** SOURCE INFORMATION follows **

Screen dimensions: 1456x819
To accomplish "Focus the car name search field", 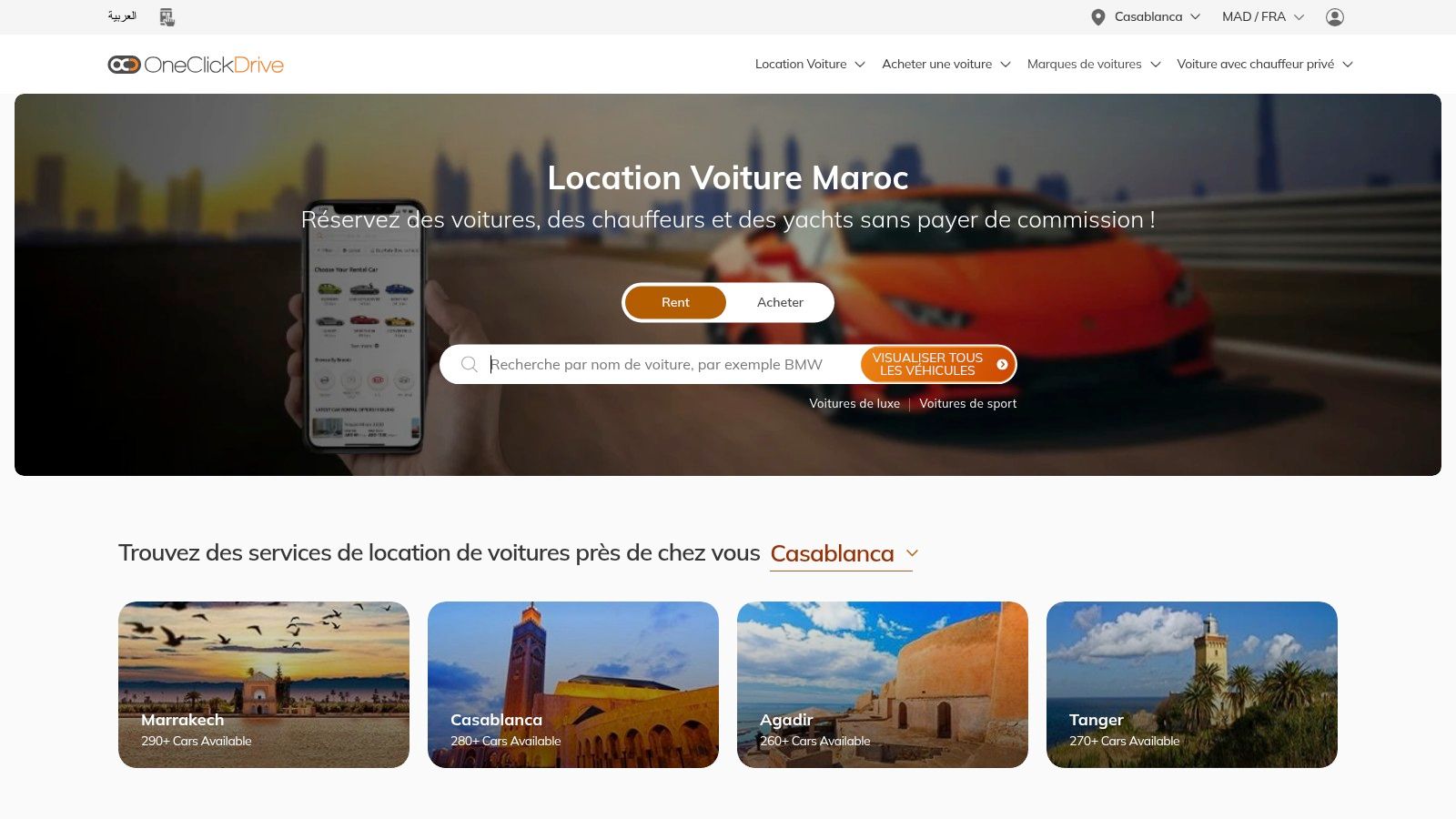I will 672,364.
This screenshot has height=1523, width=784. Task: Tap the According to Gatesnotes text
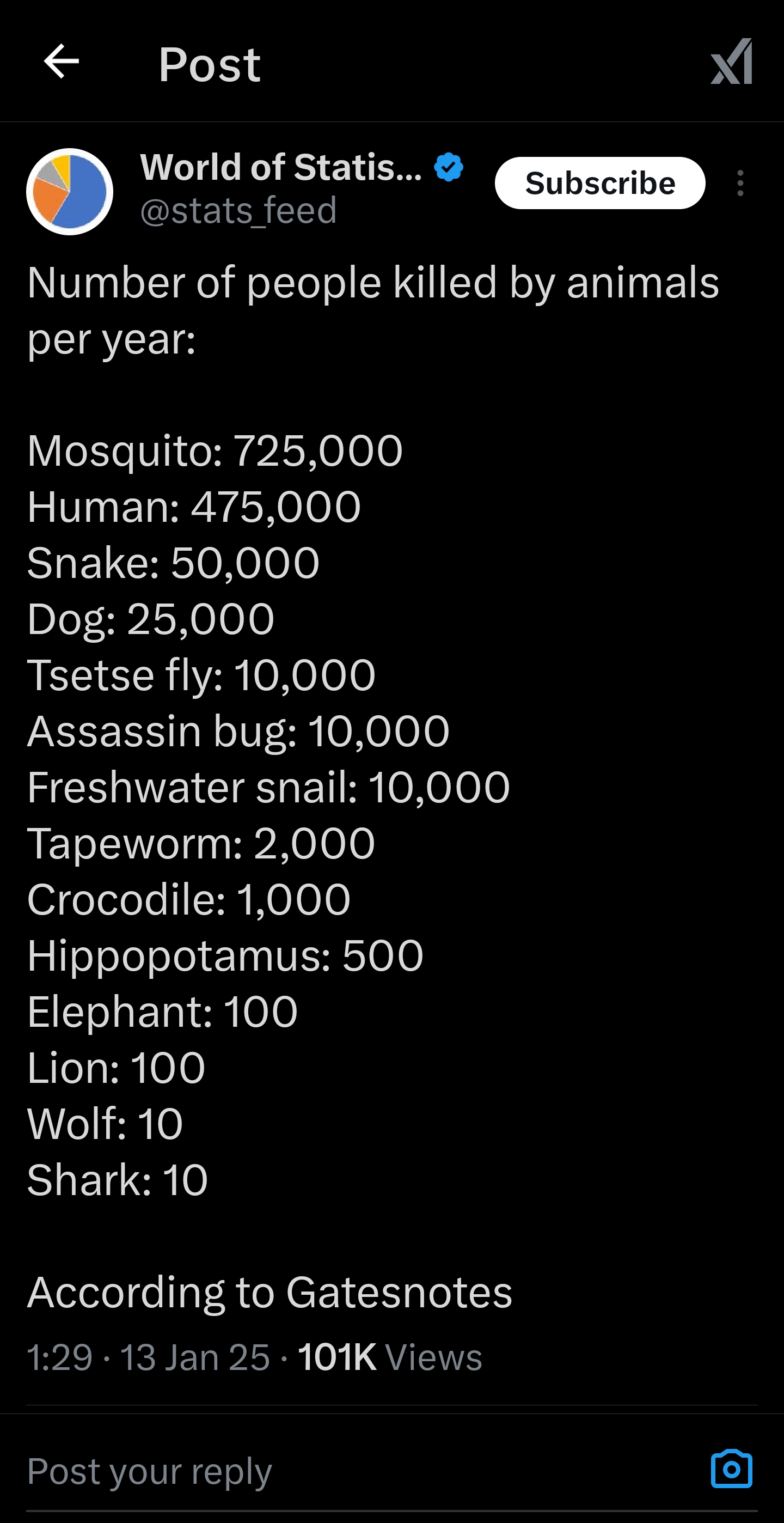[x=270, y=1293]
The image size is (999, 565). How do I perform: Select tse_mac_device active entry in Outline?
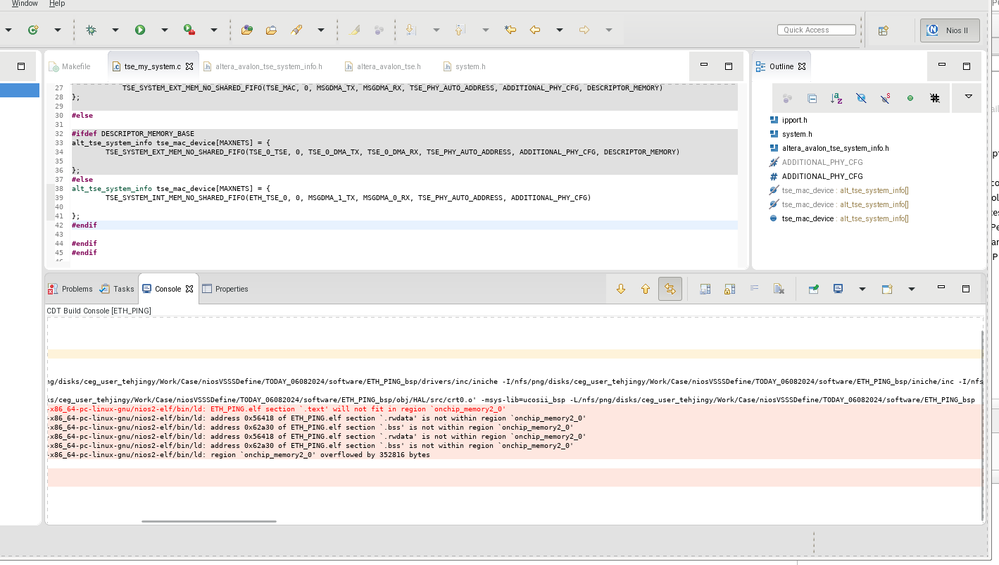[807, 218]
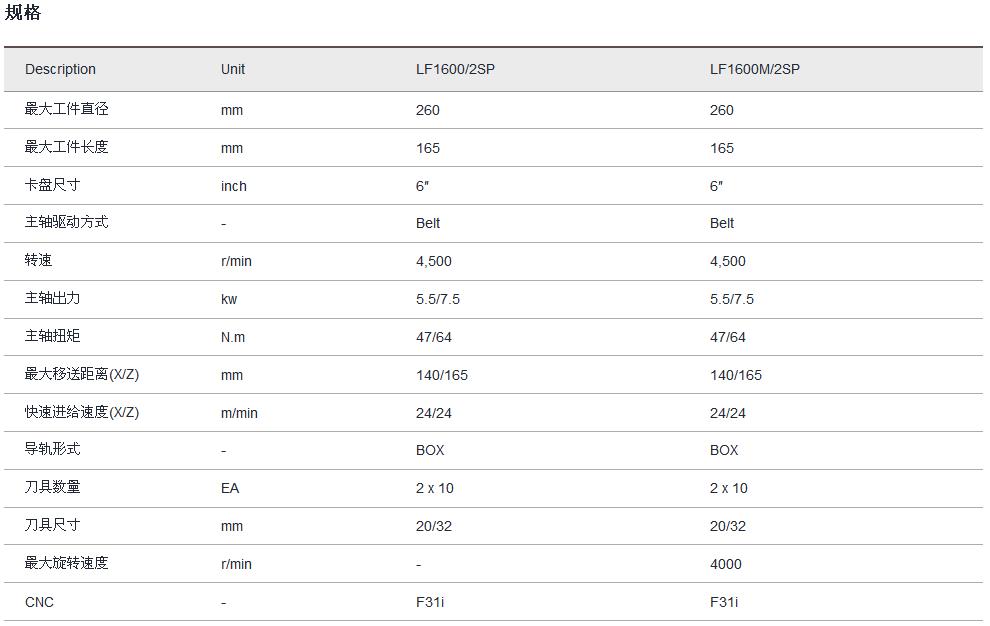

** End of SOURCE INFORMATION **

TASK PROMPT: Leave the pictures out. Transcribe exactly the lines from the one with "This screenshot has" through the end of the records.

ANSWER SECTION:
This screenshot has height=1523, width=784. Task: Tap the According to Gatesnotes text
[x=270, y=1293]
The image size is (999, 565). How do I perform: Select tse_mac_device active entry in Outline?
[807, 218]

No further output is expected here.